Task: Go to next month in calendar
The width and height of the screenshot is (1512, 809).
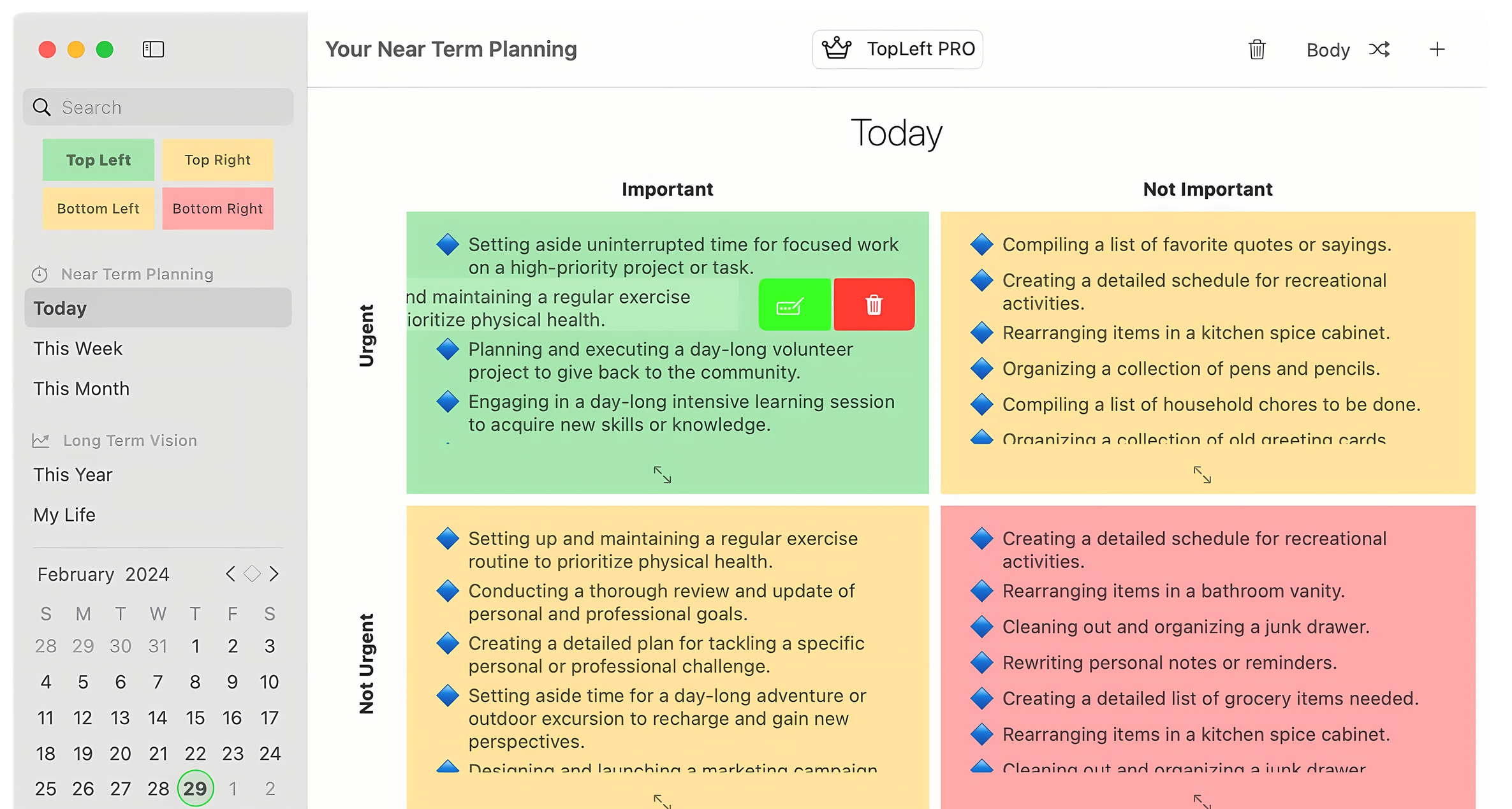Action: (x=274, y=574)
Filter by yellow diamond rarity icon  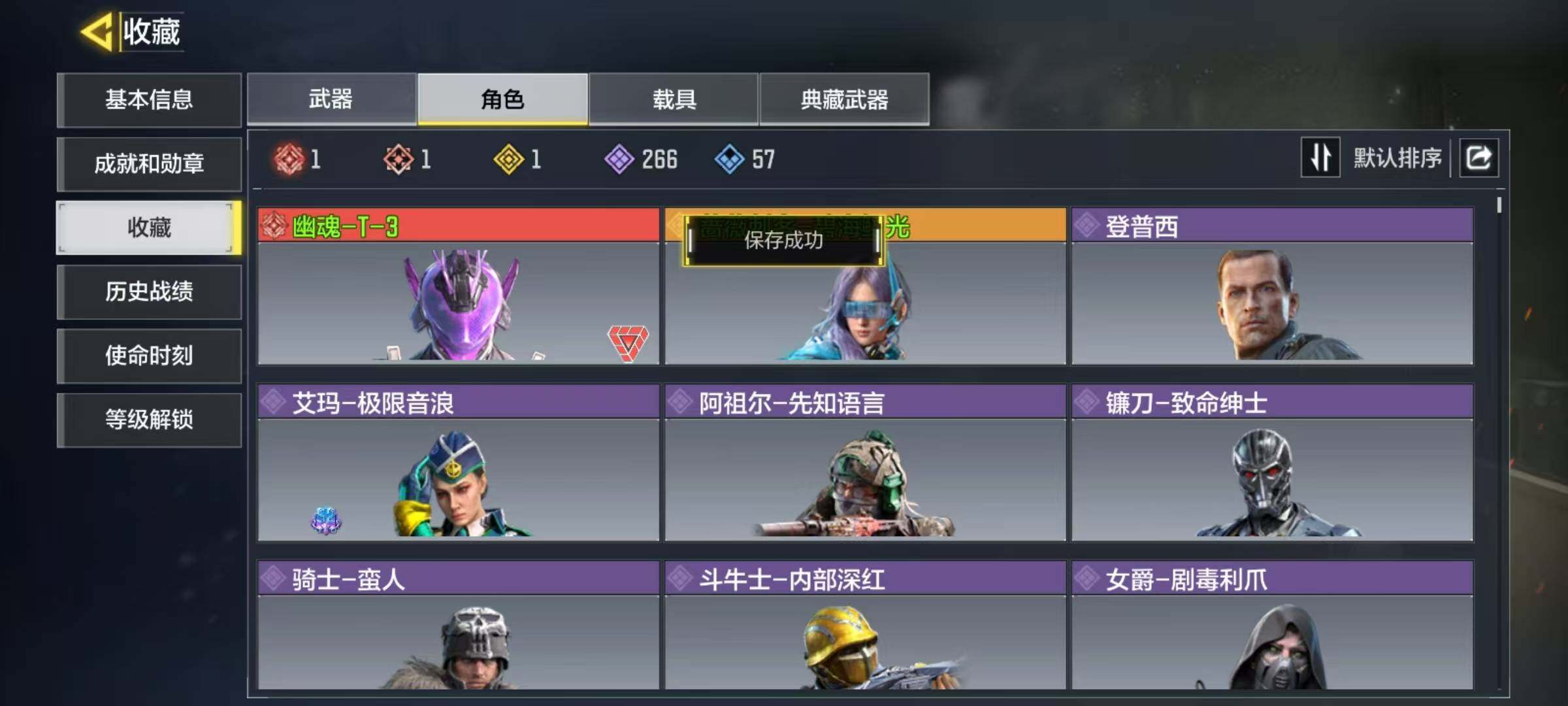[x=509, y=159]
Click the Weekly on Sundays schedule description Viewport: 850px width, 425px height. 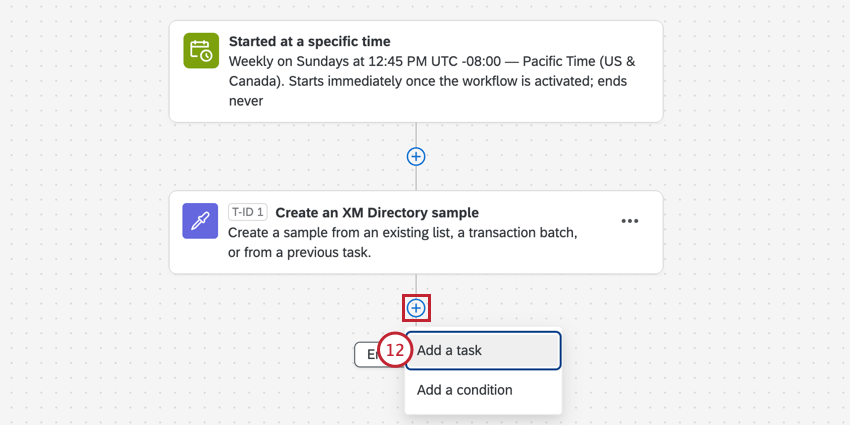[432, 81]
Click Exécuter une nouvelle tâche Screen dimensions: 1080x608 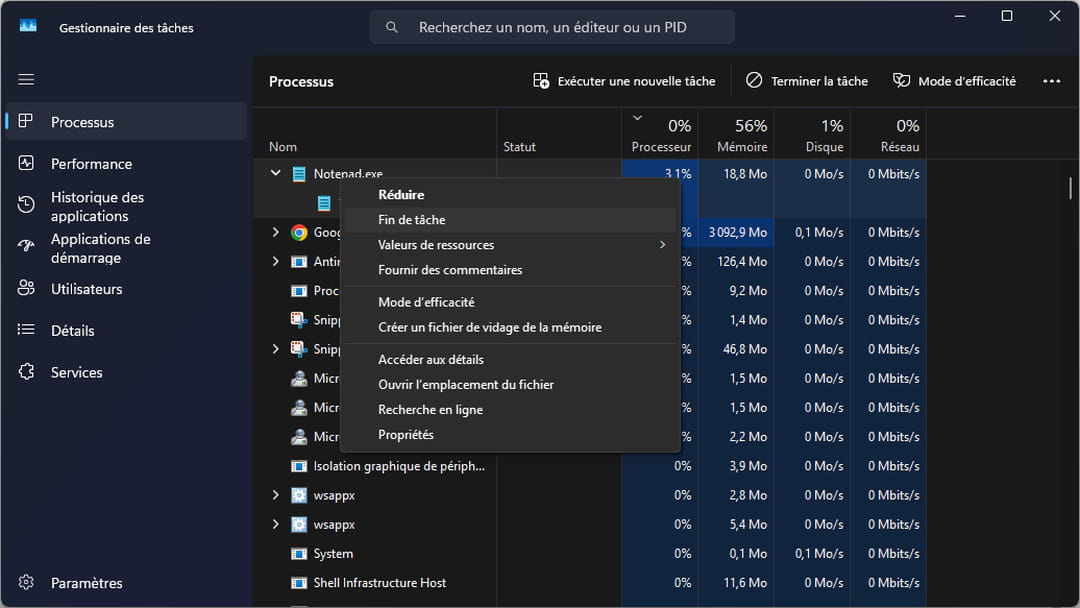coord(624,81)
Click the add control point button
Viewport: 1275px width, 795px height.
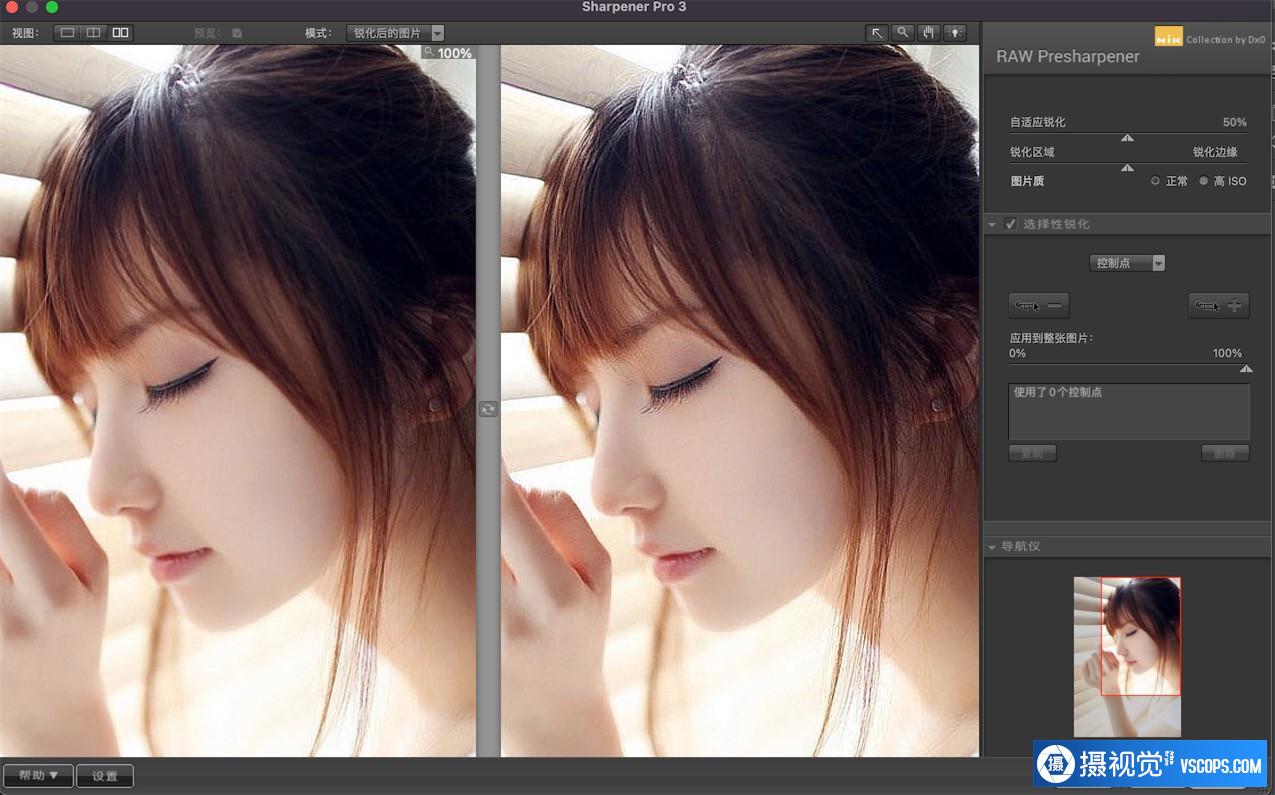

▬▬▬▬▬▬▬▬▬▬

[TASK ITEM]
Leave the pictures out. Transcribe exactly the lines from the one with "Click the add control point button" through the end of the records.

[YOUR SOLUTION]
Click the add control point button
Viewport: 1275px width, 795px height.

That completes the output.